(Stored items):
____________________

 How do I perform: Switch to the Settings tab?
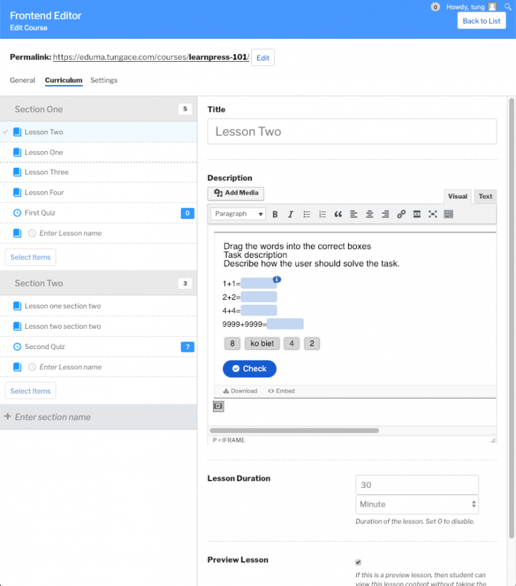[x=103, y=79]
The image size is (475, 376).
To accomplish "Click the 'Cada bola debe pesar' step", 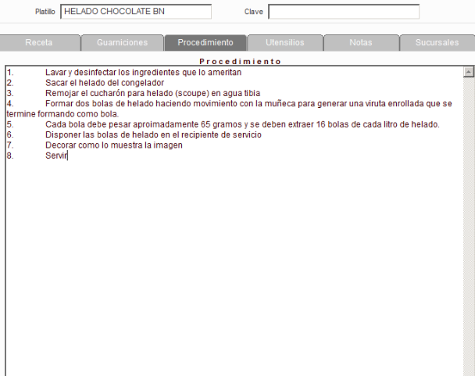I will (x=242, y=124).
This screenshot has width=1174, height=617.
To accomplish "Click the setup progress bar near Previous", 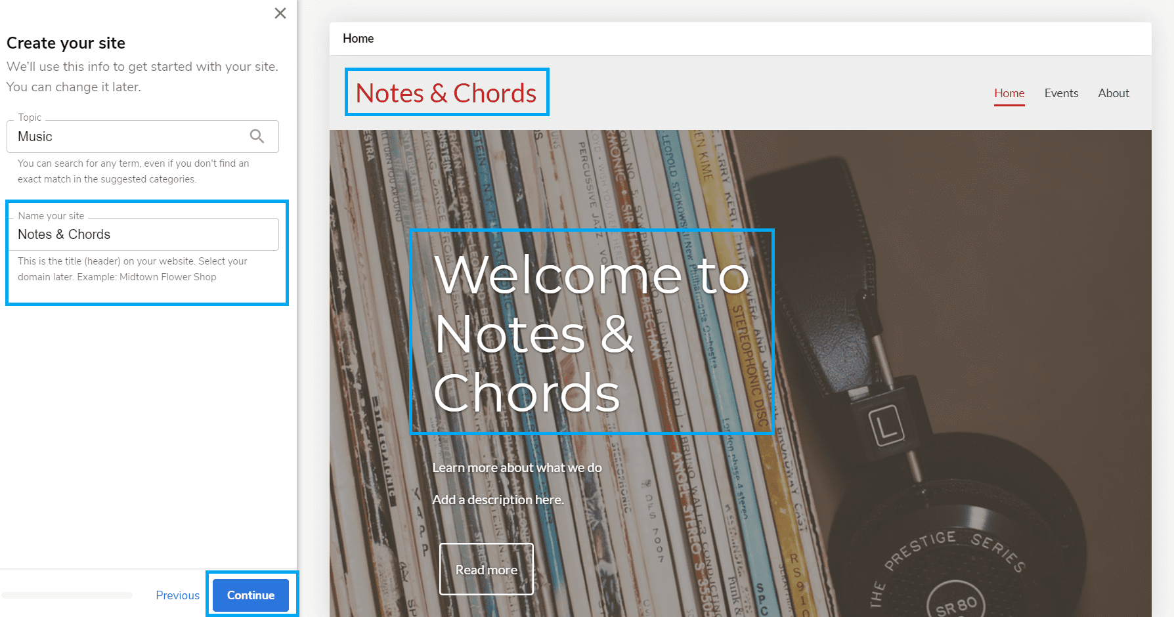I will [67, 595].
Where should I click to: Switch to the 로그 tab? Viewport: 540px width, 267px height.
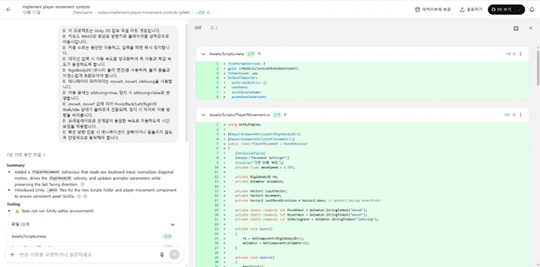click(x=214, y=28)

____________________

(WORK TASK): Retype only the lines from the one with "Where should I" through the final line of the entries, please, and keep the pictures out.

(RESPONSE BELOW):
Where should I click to: Switch to the 로그 tab? Viewport: 540px width, 267px height.
click(x=214, y=28)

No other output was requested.